TASKS TO CARRY OUT:
1/ Transcribe the passage of the TSMC capacity article starting with "TSMC said it" and going on through "2000 to 2015.".
2/ According to the TSMC capacity article, what compound annual growth rate does TSMC expect for the global semiconductor industry from this year to 2025?

Taiwan Semiconductor Manufacturing Co (TSMC, 台積電) yesterday said that it plans to roughly double its capacity expansion over the next three years to cope with rapidly growing demand for chips used in high-performance computing (HPC) applications and electronic devices.
The COVID-19 pandemic accelerated a global digital transformation as lockdowns led to a surge in demand for PCs and other devices that connect to the Internet, the Hsinchu-based chipmaker said.
Chip demand also rose due to increased usage of contactless payment tools and the growing popularity of electric vehicles, it said.
“We started speeding up our capacity expansion at the beginning of last year, but the semiconductor supply chain was still unable to catch up ... with demand growth,” TSMC senior vice president Y.P. Chin (秦永沛) told a semiconductor forum organized by National Cheng Kung University in Tainan.
Since then, a global semiconductor supply crunch has shown no signs of alleviating, Chin said, adding that supply constraints have been even worse lately because of component disruptions.
However, the supply chain disruption is just a short-term phenomenon, he said.
The key issue is how to cope with the voracious demand for chips used in HPC-related applications and electronic devices, with the trend fueled by digital transformation, he said.
TSMC said it expects the global semiconductor industry to show compound annual growth of more than 10 percent from this year to 2025, outpacing growth of 7 percent in the five years to last year and 3 percent from 2000 to 2015.

DATA SEGMENT:
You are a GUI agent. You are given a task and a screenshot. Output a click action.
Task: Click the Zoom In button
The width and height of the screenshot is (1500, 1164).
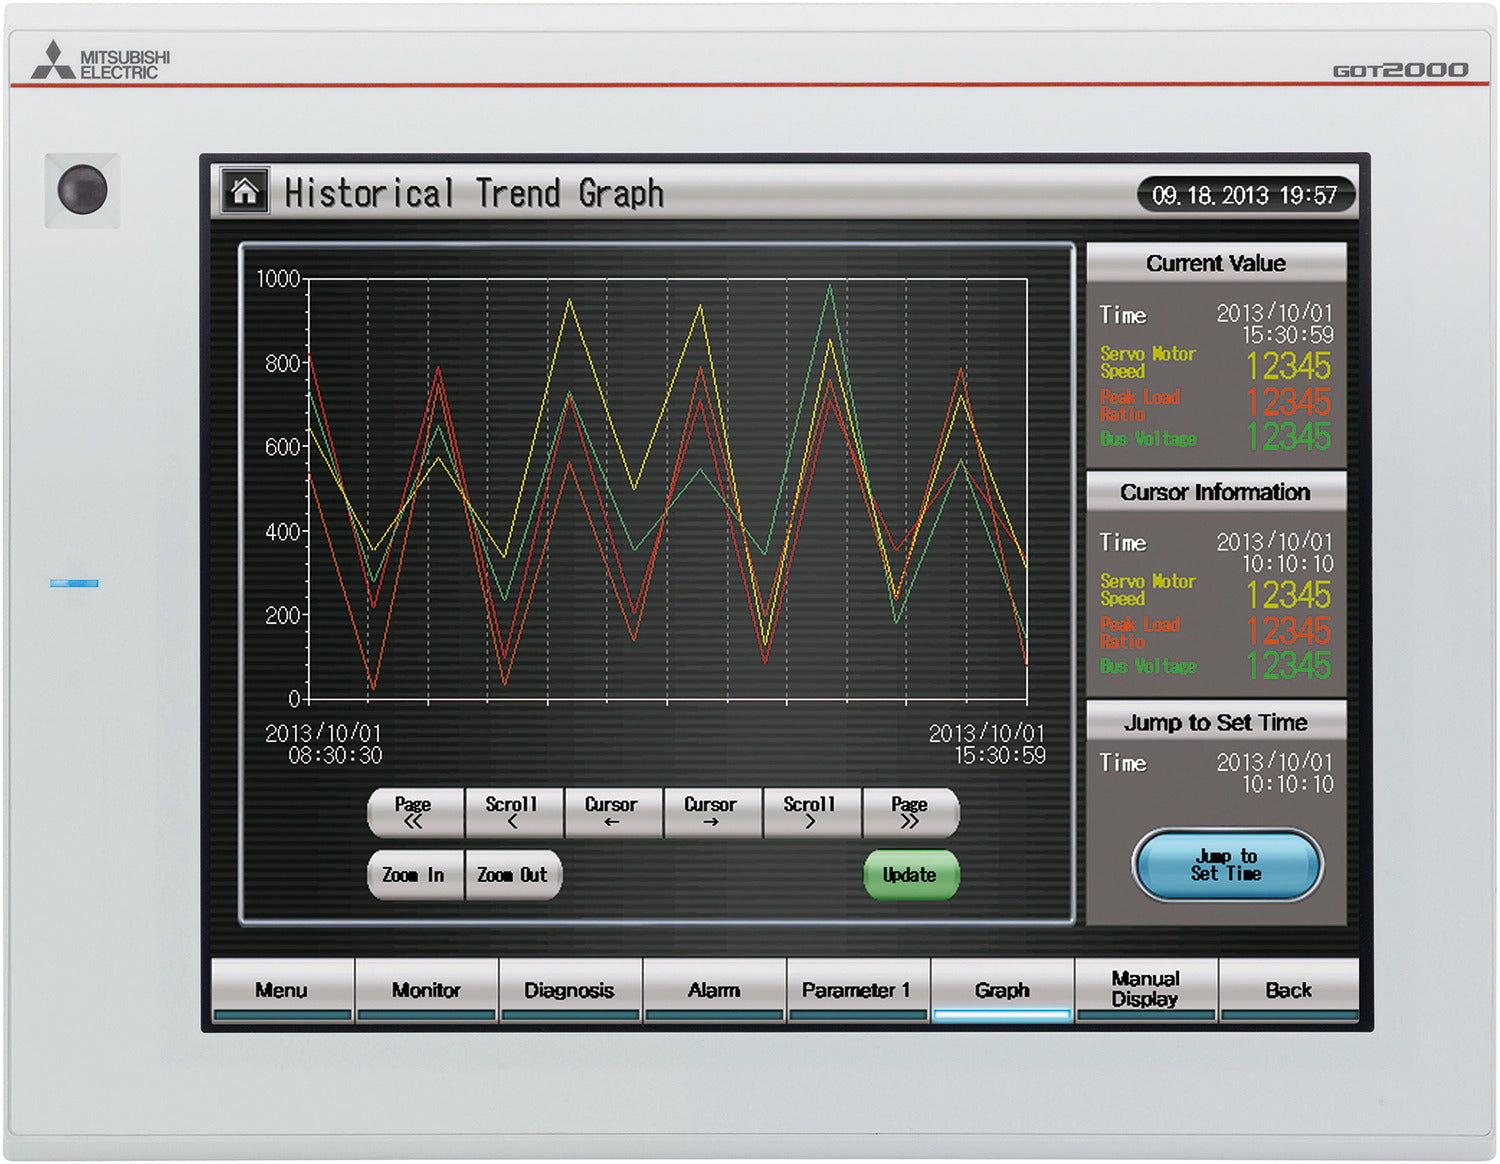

ANSWERS BY ITEM NUMBER:
1/
TSMC said it expects the global semiconductor industry to show compound annual growth of more than 10 percent from this year to 2025, outpacing growth of 7 percent in the five years to last year and 3 percent from 2000 to 2015.

2/ More than 10 percent.